Hofstra intends to further investigate the topic, to learn how to distinguish between useful scientific novelties and new ideas of poor quality. On another research front, the Stanford group is seeking to ascertain whether innovations from underrepresented groups, despite the time taken to gain recognition, generate long-term results or impacts in interdisciplinary areas. They also have another goal: to find evidence that could help increase the presence of these groups in universities (see report on page 64).

“The Stanford study brings up issues that we are not used to discussing in Brazil,” says sociologist Glauco Arbix, also from FFLCH-USP. “The results show how the roots of society, with its prejudices and power structure, have penetrated the scientific environment.” The researcher notes that Brazilian universities are often seen as diverse, since men and women are guaranteed equal wages. “This is progress, and it’s an important difference compared to many other areas of society, but you only have to look at the leadership of universities and funding agencies to realize that this is not the be all and end all,” he says.

Balbachevsky believes the results of the study also offer an interesting perspective on the challenges scientific communities in emerging countries face in achieving international recognition for their work. She draws attention, however, to the risk of attributing the difficulty Brazilians have in producing research with an international impact to prejudice alone. “This can lead to a feeling of hopelessness, when there are actually other factors involved, such as the low degree of exposure to international scrutiny for many of our researchers, who are still quite isolated.”

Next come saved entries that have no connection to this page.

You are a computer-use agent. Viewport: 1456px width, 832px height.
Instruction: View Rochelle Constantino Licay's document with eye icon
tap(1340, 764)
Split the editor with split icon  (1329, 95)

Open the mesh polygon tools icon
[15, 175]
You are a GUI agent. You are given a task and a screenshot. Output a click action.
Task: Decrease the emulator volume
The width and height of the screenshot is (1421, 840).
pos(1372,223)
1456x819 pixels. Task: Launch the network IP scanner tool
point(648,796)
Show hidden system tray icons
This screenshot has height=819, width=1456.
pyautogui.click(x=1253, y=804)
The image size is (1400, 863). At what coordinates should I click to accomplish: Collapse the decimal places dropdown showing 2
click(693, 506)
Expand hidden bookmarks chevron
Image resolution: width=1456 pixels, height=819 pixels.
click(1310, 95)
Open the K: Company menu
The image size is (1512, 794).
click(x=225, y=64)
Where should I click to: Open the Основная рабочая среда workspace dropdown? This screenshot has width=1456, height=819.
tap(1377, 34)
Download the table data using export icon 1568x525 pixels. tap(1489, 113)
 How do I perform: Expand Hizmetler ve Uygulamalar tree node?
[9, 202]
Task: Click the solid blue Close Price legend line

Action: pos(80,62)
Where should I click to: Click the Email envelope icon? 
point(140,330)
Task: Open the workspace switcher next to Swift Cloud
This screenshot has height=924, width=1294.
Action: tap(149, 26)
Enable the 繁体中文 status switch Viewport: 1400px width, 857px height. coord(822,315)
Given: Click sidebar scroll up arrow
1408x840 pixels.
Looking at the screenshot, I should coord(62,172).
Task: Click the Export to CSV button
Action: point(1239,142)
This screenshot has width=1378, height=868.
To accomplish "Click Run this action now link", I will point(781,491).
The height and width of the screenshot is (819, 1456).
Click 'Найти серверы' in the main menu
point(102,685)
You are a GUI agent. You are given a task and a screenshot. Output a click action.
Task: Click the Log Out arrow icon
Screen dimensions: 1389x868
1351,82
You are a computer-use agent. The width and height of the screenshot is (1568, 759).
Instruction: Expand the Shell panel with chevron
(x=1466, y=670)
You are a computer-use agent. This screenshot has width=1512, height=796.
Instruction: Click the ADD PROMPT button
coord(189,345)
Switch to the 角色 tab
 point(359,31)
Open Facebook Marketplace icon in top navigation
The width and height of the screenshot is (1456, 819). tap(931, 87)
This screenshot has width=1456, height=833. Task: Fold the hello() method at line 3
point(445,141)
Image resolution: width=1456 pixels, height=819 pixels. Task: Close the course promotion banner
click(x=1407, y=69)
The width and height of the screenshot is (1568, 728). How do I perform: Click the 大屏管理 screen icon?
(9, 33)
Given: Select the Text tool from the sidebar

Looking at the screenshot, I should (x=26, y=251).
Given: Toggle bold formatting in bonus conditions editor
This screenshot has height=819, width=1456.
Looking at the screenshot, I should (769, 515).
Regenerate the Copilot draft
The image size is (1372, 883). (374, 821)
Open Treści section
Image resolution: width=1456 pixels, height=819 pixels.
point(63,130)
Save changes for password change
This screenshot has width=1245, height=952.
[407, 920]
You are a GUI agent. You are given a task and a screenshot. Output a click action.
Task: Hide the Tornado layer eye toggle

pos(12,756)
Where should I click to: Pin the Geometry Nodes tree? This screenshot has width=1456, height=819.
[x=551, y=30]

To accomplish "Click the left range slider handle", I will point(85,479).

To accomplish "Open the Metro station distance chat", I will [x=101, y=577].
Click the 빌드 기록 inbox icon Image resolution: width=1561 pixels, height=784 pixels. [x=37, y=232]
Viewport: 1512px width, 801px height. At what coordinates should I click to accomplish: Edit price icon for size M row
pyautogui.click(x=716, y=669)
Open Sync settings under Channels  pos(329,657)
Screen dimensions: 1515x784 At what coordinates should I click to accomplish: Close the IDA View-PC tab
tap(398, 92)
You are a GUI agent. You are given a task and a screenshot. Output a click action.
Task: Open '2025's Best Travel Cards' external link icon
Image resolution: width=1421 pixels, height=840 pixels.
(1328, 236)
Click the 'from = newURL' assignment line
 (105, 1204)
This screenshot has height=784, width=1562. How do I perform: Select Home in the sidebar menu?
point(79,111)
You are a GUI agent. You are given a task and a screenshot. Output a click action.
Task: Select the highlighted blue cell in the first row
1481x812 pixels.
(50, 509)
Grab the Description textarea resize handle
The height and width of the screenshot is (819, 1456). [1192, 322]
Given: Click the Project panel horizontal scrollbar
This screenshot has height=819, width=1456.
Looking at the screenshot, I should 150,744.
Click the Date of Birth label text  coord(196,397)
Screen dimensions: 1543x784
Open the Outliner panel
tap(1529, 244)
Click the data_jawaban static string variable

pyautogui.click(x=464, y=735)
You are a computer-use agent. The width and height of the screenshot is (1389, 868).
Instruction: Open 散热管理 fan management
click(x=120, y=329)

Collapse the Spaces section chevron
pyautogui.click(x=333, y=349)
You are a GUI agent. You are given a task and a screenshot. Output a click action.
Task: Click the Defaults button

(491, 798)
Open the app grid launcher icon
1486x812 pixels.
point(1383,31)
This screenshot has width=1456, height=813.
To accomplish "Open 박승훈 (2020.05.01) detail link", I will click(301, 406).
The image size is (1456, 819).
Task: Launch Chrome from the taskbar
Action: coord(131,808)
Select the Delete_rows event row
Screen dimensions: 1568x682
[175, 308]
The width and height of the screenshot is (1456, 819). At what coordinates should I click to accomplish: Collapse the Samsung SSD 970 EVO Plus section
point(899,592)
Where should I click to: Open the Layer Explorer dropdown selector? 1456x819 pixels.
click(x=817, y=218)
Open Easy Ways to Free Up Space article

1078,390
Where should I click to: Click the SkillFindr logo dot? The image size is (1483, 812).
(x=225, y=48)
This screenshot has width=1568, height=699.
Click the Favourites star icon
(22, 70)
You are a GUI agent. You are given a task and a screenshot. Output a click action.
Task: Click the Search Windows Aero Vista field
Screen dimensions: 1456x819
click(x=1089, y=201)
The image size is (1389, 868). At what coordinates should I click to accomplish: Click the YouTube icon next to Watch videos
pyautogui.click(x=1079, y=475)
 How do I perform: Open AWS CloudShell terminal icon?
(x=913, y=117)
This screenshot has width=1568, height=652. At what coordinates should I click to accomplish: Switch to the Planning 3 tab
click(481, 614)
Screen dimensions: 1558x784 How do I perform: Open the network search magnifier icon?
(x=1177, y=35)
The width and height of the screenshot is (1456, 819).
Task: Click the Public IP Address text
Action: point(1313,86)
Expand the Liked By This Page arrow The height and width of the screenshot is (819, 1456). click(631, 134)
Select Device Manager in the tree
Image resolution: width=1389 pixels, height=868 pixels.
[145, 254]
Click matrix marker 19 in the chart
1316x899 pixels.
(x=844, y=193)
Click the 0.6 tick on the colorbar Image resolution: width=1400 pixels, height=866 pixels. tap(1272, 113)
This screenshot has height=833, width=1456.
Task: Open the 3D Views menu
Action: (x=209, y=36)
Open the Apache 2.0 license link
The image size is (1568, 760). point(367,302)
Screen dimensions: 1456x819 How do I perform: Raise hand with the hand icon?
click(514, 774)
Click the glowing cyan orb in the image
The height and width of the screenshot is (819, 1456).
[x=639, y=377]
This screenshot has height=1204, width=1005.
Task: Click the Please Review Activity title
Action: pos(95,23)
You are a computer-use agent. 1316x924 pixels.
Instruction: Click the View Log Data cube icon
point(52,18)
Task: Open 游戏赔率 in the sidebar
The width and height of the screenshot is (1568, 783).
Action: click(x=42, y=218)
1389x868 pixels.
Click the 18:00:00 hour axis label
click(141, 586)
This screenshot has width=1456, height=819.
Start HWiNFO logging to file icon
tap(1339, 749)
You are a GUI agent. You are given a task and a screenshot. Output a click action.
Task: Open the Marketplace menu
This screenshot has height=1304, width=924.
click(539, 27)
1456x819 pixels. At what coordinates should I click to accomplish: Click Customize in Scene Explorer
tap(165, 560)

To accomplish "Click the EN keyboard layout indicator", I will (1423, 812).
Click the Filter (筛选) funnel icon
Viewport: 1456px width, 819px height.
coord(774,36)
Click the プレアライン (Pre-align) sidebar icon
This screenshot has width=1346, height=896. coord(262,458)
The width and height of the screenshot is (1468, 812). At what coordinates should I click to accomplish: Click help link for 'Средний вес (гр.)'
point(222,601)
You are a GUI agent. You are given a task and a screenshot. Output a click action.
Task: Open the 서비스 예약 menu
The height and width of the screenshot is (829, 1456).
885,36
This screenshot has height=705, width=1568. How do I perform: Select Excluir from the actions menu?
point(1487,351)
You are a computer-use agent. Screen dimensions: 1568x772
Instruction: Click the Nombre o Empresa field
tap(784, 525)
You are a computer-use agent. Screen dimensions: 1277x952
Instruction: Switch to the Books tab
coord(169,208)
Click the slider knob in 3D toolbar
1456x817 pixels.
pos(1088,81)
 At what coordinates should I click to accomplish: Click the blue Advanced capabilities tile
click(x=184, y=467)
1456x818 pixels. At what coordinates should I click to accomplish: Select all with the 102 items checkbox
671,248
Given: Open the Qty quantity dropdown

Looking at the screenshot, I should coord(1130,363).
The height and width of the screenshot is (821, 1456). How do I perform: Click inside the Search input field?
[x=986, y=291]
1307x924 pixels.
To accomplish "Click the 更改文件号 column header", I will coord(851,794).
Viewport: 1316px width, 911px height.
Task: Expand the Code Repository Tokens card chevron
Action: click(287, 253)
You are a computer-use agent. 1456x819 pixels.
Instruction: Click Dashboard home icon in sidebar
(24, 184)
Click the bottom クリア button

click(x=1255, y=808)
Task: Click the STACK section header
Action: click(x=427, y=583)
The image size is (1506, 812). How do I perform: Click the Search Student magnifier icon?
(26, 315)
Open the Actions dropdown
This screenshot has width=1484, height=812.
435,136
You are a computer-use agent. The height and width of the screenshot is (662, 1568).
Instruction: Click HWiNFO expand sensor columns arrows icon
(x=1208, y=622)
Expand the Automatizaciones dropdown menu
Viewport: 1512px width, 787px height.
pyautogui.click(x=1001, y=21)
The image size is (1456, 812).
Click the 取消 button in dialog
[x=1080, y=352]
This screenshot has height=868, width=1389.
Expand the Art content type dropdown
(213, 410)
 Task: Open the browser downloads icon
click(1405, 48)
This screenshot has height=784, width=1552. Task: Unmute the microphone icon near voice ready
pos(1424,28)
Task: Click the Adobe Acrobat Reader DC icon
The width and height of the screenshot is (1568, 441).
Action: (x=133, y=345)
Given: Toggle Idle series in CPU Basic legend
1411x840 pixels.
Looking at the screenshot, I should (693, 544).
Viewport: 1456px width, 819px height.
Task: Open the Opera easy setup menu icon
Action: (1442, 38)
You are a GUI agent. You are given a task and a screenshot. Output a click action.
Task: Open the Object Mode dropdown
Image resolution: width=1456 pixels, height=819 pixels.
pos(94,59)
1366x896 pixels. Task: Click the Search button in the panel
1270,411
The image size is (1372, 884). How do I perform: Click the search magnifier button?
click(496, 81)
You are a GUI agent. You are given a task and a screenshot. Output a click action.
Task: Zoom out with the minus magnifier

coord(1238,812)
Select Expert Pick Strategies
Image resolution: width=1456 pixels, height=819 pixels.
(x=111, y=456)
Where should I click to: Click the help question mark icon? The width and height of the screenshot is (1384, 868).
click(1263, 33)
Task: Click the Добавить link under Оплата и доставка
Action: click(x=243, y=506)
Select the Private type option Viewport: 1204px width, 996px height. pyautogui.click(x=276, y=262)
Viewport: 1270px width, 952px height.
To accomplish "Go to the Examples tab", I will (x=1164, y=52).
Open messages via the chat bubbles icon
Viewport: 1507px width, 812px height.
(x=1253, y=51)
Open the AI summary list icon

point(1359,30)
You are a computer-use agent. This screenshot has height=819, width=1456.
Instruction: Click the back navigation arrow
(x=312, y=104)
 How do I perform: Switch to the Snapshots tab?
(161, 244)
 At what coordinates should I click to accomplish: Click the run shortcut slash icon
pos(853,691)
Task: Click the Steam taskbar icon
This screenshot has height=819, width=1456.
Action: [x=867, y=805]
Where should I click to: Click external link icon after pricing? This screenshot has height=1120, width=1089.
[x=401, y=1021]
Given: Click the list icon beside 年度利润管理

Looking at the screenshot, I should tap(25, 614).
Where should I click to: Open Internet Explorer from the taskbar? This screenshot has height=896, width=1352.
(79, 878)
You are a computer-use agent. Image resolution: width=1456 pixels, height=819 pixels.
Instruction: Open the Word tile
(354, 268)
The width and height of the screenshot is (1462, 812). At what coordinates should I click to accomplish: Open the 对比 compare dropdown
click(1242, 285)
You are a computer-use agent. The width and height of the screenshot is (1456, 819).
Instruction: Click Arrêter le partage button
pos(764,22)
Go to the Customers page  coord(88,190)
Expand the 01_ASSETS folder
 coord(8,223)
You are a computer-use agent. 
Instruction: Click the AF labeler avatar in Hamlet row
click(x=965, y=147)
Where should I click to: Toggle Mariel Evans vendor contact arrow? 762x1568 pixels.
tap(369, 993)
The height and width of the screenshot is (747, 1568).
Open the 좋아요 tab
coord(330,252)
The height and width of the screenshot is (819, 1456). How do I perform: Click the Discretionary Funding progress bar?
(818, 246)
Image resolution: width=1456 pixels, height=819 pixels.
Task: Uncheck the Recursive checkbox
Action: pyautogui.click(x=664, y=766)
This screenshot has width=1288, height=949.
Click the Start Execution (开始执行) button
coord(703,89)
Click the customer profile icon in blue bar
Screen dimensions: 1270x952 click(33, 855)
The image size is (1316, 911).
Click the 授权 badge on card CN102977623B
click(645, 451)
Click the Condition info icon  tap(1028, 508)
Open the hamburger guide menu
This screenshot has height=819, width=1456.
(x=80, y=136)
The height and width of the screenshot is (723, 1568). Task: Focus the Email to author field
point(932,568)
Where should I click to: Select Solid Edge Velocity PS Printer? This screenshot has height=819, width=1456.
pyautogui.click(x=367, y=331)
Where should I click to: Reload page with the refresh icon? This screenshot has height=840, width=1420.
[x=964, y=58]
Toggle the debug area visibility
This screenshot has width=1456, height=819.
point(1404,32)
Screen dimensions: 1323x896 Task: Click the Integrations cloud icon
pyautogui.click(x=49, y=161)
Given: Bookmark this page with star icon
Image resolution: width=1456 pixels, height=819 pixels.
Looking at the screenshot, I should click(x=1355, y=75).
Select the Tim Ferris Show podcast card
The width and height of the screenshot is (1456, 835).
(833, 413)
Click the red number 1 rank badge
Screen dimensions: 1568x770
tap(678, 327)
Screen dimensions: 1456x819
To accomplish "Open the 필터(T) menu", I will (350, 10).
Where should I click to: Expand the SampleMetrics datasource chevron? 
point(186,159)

Physicist Marcia Barbosa of the Federal University of Rio Grande do Sul, who has a keen interest in science and gender studies, notes that the Stanford research bears similarities to studies of the corporate world. A study of 1,000 companies from 15 countries, conducted by management consulting firm McKinsey & Company in 2017, found that businesses that promote gender equality are 21% more profitable than those with less concern for the issue. “There are also studies in the field of psychology that show why more diverse groups are more likely to come up with innovative solutions. When individuals work with people different to themselves, they make more effort to leave their comfort zones, and this increases the group’s productivity. Positive intelligence is developed, creating mechanisms capable of earning more money,” says Barbosa.

According to the physicist, the idea that the work of underrepresented groups is less valued, regardless of its content, is supported by research in the area. She cites a study published in the journal PNAS in 2012, in which résumés for a laboratory manager position were evaluated by professors from research universities in the USA. Female or male names were assigned to the candidates at random. The results showed that identical résumés were viewed differently according to the applicant’s gender—men were considered more competent and hirable than women—and this prejudice was even observed when the evaluator was a woman. According to Barbosa, the Stanford study, which uses cutting-edge research tools, has the potential to become a benchmark for analyzing data on science and gender. “It is encouraging to know that we now have access to methodologies capable of producing eloquent evidence through the analysis of large volumes of data,” she says.